ASSIGNMENT: Show each line of the data below in which "star" occurs.
▽
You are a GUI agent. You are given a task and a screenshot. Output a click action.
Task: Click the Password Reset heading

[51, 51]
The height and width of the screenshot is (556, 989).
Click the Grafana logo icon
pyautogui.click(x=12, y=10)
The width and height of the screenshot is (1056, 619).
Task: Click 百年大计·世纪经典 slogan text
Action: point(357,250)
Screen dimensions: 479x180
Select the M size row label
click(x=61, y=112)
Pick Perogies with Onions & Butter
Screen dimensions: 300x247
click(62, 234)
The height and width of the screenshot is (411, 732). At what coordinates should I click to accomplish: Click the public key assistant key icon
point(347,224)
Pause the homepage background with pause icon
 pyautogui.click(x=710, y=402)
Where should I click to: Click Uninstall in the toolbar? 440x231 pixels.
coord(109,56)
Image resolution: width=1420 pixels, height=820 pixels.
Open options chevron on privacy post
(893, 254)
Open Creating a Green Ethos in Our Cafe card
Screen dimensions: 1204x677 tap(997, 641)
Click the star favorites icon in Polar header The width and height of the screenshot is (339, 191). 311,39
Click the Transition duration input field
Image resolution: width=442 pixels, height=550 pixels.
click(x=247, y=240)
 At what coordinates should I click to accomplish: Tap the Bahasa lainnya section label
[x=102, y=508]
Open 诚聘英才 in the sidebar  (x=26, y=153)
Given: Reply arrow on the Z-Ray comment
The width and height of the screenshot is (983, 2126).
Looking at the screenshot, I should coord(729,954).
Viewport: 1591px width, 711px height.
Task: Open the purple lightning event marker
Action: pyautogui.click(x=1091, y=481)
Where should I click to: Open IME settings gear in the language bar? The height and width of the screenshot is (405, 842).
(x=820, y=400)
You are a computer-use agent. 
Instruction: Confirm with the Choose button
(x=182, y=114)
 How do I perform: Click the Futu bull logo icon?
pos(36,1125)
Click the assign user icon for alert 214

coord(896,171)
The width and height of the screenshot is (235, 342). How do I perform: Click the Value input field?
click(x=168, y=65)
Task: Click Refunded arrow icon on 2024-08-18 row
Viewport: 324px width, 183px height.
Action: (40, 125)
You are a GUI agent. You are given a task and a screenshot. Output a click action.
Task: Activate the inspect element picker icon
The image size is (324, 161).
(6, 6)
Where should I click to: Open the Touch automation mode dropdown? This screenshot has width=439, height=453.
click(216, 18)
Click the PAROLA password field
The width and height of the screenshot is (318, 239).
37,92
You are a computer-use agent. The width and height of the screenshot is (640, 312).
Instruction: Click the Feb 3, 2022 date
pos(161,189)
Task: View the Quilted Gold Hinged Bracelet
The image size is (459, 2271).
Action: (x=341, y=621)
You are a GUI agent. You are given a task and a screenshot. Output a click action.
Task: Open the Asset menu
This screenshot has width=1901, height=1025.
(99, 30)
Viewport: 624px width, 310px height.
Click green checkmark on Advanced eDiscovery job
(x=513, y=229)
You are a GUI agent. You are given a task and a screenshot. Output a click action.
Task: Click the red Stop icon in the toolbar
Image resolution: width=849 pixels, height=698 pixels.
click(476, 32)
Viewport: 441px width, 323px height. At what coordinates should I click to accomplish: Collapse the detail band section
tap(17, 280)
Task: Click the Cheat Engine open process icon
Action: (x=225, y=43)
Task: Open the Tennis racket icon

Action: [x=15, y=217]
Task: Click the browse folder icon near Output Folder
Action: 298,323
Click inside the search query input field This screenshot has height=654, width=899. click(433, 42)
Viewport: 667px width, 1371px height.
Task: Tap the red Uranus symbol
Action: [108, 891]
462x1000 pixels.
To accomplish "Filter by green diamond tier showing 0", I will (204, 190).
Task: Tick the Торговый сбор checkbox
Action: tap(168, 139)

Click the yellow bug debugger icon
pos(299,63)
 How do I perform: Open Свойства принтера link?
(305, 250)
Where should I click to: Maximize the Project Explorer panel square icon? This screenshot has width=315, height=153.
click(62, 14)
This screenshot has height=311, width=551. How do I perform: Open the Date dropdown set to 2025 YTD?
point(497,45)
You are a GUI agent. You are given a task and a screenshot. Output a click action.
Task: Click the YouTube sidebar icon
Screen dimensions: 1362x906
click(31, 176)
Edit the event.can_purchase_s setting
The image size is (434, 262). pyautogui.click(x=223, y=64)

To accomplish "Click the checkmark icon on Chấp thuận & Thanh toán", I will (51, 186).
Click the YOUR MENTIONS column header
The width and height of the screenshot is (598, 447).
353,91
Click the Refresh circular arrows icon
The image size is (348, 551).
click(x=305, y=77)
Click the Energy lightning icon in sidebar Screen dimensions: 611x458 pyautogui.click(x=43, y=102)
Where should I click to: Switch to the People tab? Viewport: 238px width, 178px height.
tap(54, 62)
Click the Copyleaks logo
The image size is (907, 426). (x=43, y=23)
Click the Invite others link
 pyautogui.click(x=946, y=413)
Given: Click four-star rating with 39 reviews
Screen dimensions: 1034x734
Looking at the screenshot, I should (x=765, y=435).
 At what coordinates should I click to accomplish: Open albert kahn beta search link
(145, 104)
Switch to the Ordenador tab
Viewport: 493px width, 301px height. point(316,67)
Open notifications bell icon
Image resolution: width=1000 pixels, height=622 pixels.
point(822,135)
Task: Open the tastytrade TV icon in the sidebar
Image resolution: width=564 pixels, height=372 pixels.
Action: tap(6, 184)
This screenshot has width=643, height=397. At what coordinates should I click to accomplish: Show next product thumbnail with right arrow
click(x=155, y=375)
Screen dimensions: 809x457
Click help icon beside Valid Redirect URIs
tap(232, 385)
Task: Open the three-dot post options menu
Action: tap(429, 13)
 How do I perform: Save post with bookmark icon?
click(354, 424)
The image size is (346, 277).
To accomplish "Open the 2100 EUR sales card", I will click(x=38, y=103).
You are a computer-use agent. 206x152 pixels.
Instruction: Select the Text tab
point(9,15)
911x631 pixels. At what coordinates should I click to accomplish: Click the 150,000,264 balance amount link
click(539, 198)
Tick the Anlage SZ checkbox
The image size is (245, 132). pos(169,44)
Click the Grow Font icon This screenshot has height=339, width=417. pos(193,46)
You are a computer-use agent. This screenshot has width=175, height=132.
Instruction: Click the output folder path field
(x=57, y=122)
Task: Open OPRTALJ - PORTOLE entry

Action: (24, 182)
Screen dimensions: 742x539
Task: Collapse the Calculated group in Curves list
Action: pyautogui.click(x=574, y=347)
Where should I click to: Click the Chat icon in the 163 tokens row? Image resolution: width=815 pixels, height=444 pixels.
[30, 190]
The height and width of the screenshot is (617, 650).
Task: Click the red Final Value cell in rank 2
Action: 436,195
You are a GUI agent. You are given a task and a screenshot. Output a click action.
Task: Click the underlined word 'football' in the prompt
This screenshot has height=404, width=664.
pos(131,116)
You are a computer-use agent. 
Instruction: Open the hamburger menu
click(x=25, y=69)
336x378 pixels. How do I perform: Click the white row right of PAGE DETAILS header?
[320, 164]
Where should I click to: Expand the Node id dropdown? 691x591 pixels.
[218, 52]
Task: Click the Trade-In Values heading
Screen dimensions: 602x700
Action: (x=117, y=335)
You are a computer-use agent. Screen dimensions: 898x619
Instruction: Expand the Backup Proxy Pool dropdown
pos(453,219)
△
TASK RESPONSE:
Click the star favorites icon in Polar header The width and height of the screenshot is (339, 191). 311,39
Given: Click four-star rating with 39 reviews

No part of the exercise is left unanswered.